The Limitations of Year-Round School Calendars as Cost-Saving Reform

Author
Jennifer Anne Graves
Universidad Autónoma de Madrid

In any given year, California alone has typically accounted for roughly half of total enrollment in year-round school calendars nationally. It is likely that this school policy option was so widely embraced in California due to the fact that the state experienced school crowding issues and that year-round school calendars often appear to be a promising solution. Year-round calendars redistribute the same number of school days more evenly across the year. A particular type of year-round calendar, multi-track, does this in a way that supports a larger student body in the same school facility. The multi-track year-round calendar has therefore gained the reputation of being a cost-saving remedy to school crowding.

As an additional motivation, many researchers and policymakers have argued that by redistributing the summer break, year-round school calendars could alleviate summer learning loss, the well-documented loss of knowledge that students experience in the summer months spent out of school on a traditional calendar. This summer learning loss has also been shown to be larger for students from traditionally disadvantaged groups. In the face of school crowding and fears about inequality-inducing summer learning loss, many schools nationwide have started to adopt multi-track year-round calendars.

In this study, Jennifer Graves, Steven McMullen, and Katy Rouse (2013) discuss their research on year-round school calendars and explain why policymakers both in California and across the nation need to proceed with caution when considering this policy tool.
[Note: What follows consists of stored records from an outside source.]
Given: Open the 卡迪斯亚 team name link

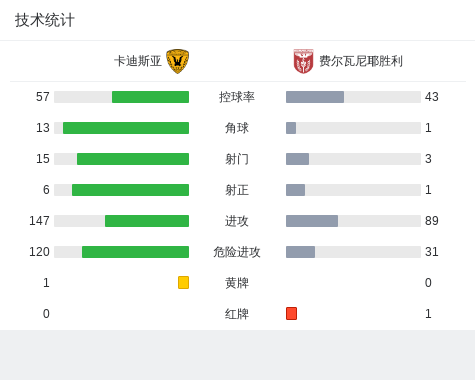Looking at the screenshot, I should 138,61.
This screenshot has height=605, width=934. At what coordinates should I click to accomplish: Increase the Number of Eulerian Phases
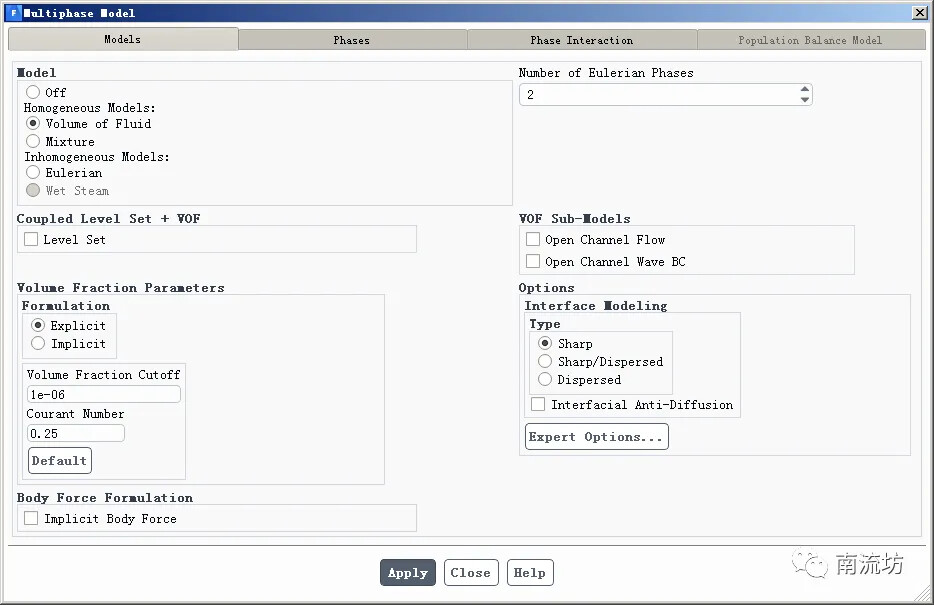pos(805,89)
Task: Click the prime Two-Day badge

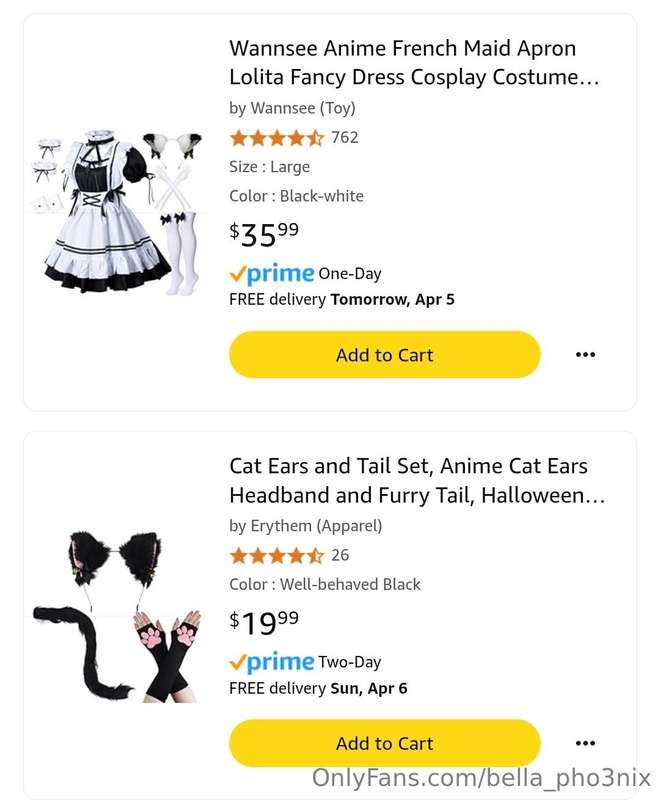Action: coord(305,662)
While cost savings have been established, the predicted academic benefits have not materialized. Except as a remedy in cases of very over-crowded schools, year-round schooling has been found to either have little impact on achievement, or has been shown to actually decrease achievement, especially among the most high-risk student populations. On a year-round calendar, vacation days are not eliminated, but are simply redistributed. It is therefore flawed reasoning to motivate use of year-round calendars based on the existence of summer learning loss alone. In theory, year-round school calendars could just as easily harm students, by disrupting the flow of learning, as help them by breaking up the long summer vacation.

The main studies reviewed by Graves, McMullen and Rouse find large negative effects of year-round calendars in California and largely neutral effects in Wake County, North Carolina, two cases where the multi-track year-round school calendar was widely implemented. While the most recent evidence discussed in their study does not settle the debate, there are some key recommendations that can be drawn from the evidence thus far. First, small cost savings may not justify risking student achievement. Second, policymakers should exhibit particular caution in schools in which the low-income and/or minority populations are large.
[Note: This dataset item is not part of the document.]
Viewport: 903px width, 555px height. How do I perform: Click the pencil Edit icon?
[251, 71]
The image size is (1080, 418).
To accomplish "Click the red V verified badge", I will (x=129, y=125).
The challenges faced by schools with very high minority, low socioeconomic status and potentially English-learner populations (as found in California) are likely to differ from schools where this demographic does not make up as large of a proportion of the students (as found in Wake County, North Carolina). Third, keep in mind that there is almost no evidence supporting academic achievement gains except as a remedy for particularly severe crowding. Despite the negative effects found for the state of California, the authors remain cautiously optimistic about the use of year-round schools as policy reform, not because of the academic impacts, but because of the cost savings, which become increasingly more important to school districts in the face of tightening financial situations.

The full study (gated) is in Graves, J., McMullen, S. and Rouse, K. “Multi-Track Year-Round Schooling as Cost Saving Reform: Not Just a Matter of Time,” Education Finance and Policy, Summer 2013, Vol. 8, No. 3, Pages 300-315.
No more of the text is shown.